The waste batteries and the waste nickel cobalt lithium manganate ionic batteries contain a large amount of nickel, cobalt, manganese and the like, have higher recovery value, and have lower recovery rates of nickel, cobalt and manganese for the separation of nickel, cobalt and manganese in the traditional high manganese-cobalt-ratio nickel cobalt manganese raw material, so that resources cannot be completely recycled, and great resource waste is caused.
Disclosure of Invention
The invention aims to: the method for separating the nickel, the cobalt and the manganese in the nickel, the cobalt and the manganese raw materials with the high manganese-cobalt ratio can separate the nickel, the cobalt and the manganese, the content of the manganese in the nickel, the cobalt liquid is extremely low, the loss of the nickel and the cobalt when the manganese is directly removed from the nickel, the process is simple, the cost is low, the effect of recycling resources completely is achieved, and meanwhile, the follow-up further purification and processing are more convenient.
The technical scheme adopted by the invention is as follows:
in order to achieve the aim, the invention provides a method for separating nickel, cobalt and manganese in a nickel, cobalt and manganese raw material with high manganese-cobalt ratio, which comprises the following steps:
calcining the high manganese-cobalt-ratio nickel-cobalt-manganese raw material, mixing the calcined raw material with an acid solution, heating to 90-100 ℃, reacting for 2-3 hours to obtain a nickel-cobalt solution and high manganese leaching residues, and further removing impurities from the nickel-cobalt solution and the high manganese leaching residues to obtain a pure nickel-cobalt solution and a manganese-containing product.

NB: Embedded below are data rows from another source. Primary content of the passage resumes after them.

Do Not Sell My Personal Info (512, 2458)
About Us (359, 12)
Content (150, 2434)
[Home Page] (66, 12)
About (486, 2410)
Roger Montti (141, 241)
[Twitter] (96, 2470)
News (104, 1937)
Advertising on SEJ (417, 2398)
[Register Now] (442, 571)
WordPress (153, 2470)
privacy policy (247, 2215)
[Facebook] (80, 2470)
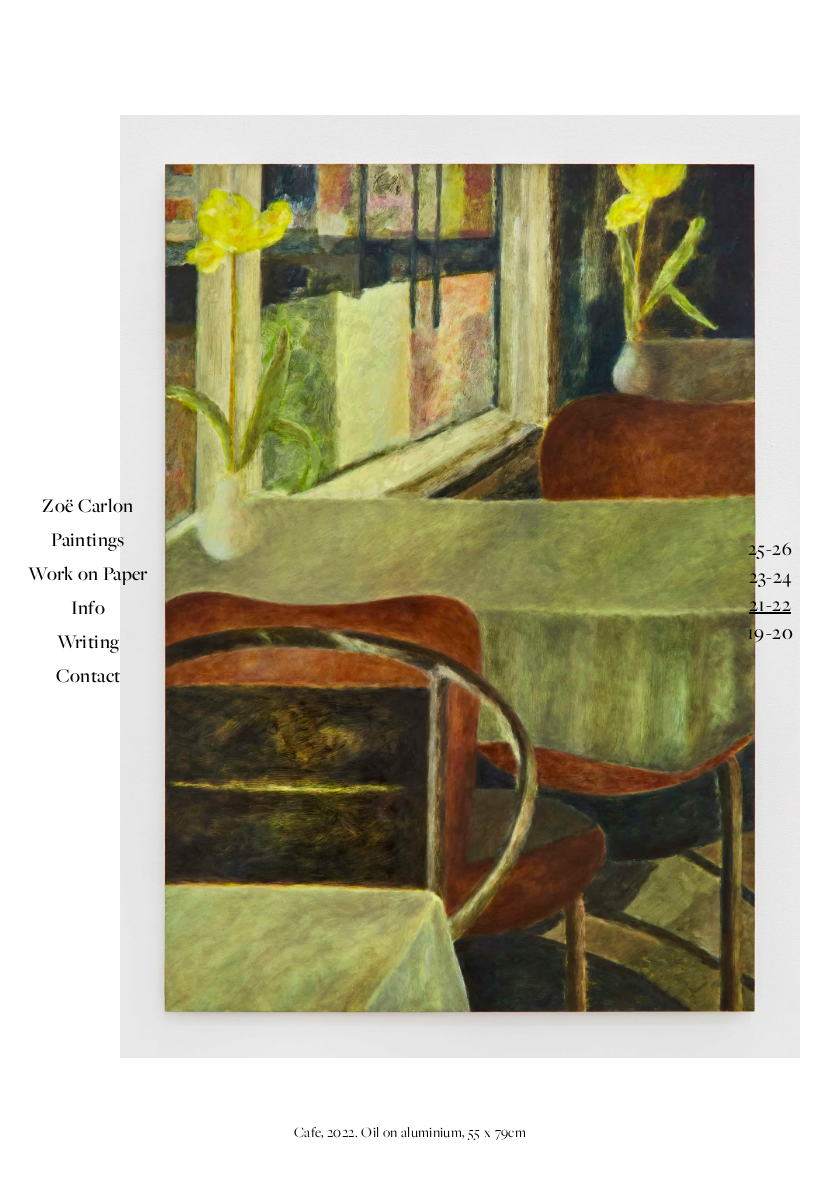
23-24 (770, 576)
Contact (88, 675)
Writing (88, 641)
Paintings (87, 539)
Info (88, 607)
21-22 (770, 604)
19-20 (770, 632)
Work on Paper (88, 573)
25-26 (770, 548)
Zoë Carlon (88, 505)
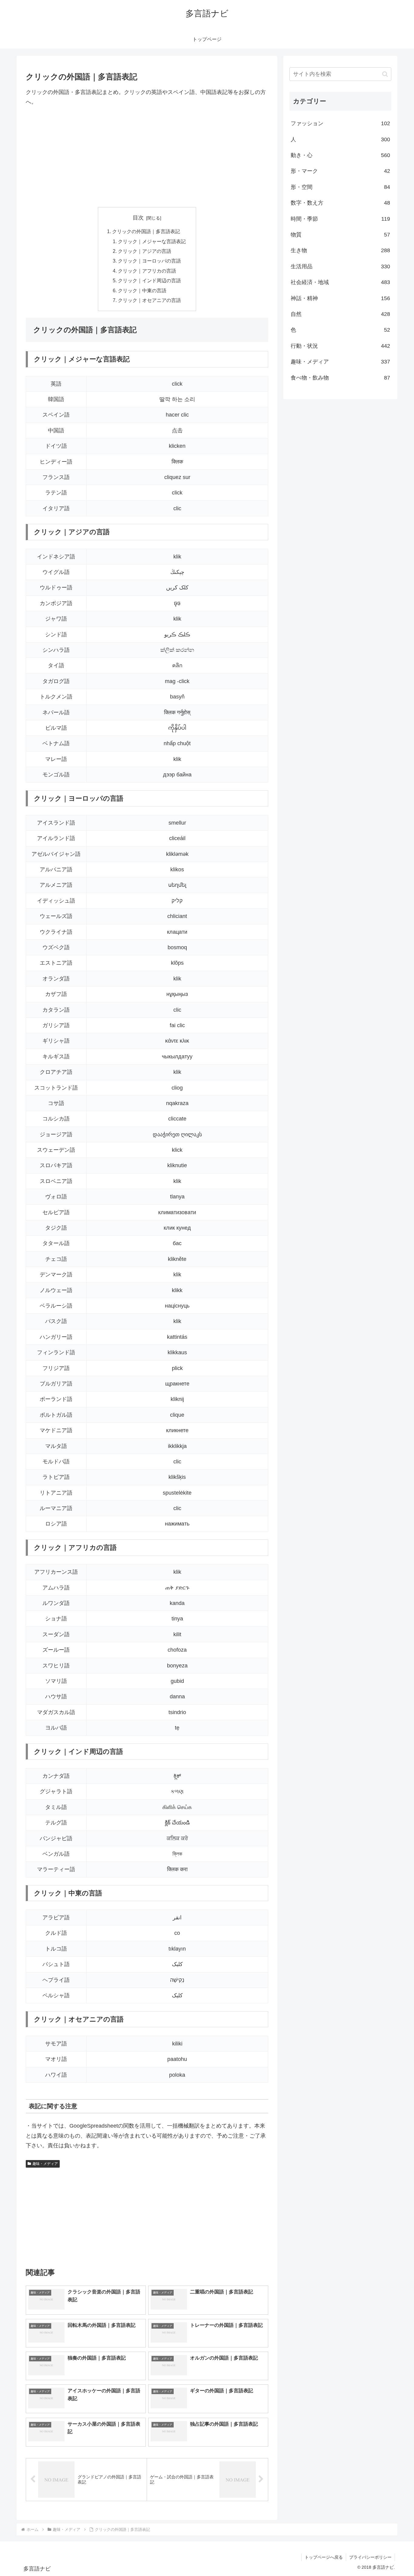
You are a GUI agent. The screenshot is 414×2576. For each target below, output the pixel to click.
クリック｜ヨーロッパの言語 (149, 260)
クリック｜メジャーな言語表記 (152, 241)
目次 (138, 218)
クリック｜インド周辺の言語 (149, 280)
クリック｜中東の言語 (142, 290)
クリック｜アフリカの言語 (147, 270)
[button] (385, 74)
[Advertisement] (147, 157)
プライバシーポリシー (370, 2557)
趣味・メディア (45, 2164)
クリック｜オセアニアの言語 (149, 300)
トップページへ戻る (324, 2557)
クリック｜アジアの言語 (144, 251)
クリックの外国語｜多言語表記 (146, 231)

The further impurity removal of the nickel-cobalt solution comprises the following steps: heating the nickel-cobalt solution to 60-90 ℃, slowly adding oxalic acid solid with the addition amount being 1.4-1.7 times of the mass theoretically required for nickel-cobalt precipitation, reacting for 1-2 hours, filtering to obtain nickel-cobalt oxalate solid, and precipitating nickel-cobalt solution; calcining the nickel cobalt oxalate solid at 600-650 ℃ for 20-40 min to obtain a nickel cobalt oxide solid, and washing the nickel cobalt oxide solid twice to remove other impurities such as lithium oxide and the like; preparing a dilute sulfuric acid solution with the concentration of 40-50% (volume fraction), adding nickel cobalt oxide solid, dissolving to be neutral under heating, and filtering to obtain a pure nickel cobalt sulfate salt solution.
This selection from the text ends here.